- **The exercise**
From the DIMSpec project page below, return the passage starting with "Welcome to the" and going on through "to receive updates.", copied word for word.

- **Document segment**

▬▬▬▬▬▬

Welcome to the Database Infrastructure for Mass Spectrometry project. This project is the result of work from the National Institute of Standards and Technology's Material Measurement Laboratory, Chemical Sciences Division. We seek to provide a comprehensive portable database toolkit supporting non-targeted analysis of high resolution mass spectrometry experiments for exposure-based analyte targets (e.g. per- and polyfluorinated alkyl substances (PFAS)) including descriptive metadata for analytical instrument method, quality analysis, and samples. If you would like to get involved, or just to keep track of the project, please give this repository a watch or star, or send an email to [email protected] to receive updates.
2024 February (@jmr-nist-gov)
A video tutorial series is now available for DIMSpec, discussing download and setup, file conversion to .mzML, and using the MSMatch application.
2024 February (@jmr-nist-gov)
Minor changes to the quick install guide were made to clarify some language, especially in regards to what is actually required versus recommended versus suggested, and under which circumstances those apply.
A bug was fixed in the molecule_picture
function where invalid filenames were produced from InChI (and other) strings. Invalid filename characters are now substituted with descriptive characters for these; the result is that filenames no longer match 1:1 with molecular notation in many cases, though most SMILES strings should remain intact. Also, use of the show
argument should be more intuitive and will now display the resulting picture in the system viewer.

▬▬▬▬▬▬

- **Data**
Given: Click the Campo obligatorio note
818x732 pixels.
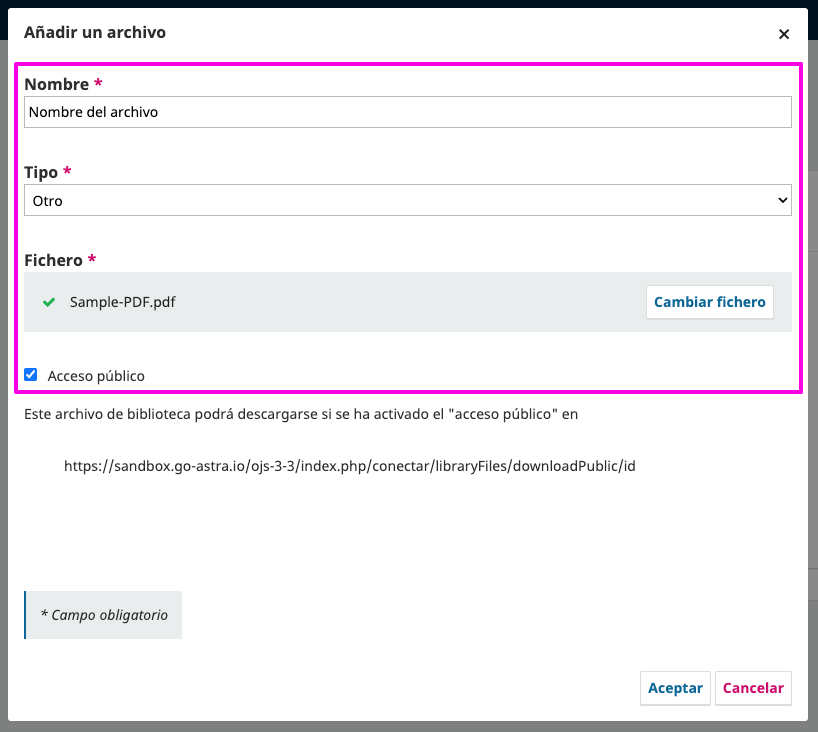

▬▬▬▬▬▬

- **Solution to this exercise**
Welcome to the Database Infrastructure for Mass Spectrometry project. This project is the result of work from the National Institute of Standards and Technology's Material Measurement Laboratory, Chemical Sciences Division. We seek to provide a comprehensive portable database toolkit supporting non-targeted analysis of high resolution mass spectrometry experiments for exposure-based analyte targets (e.g. per- and polyfluorinated alkyl substances (PFAS)) including descriptive metadata for analytical instrument method, quality analysis, and samples. If you would like to get involved, or just to keep track of the project, please give this repository a watch or star, or send an email to [email protected] to receive updates.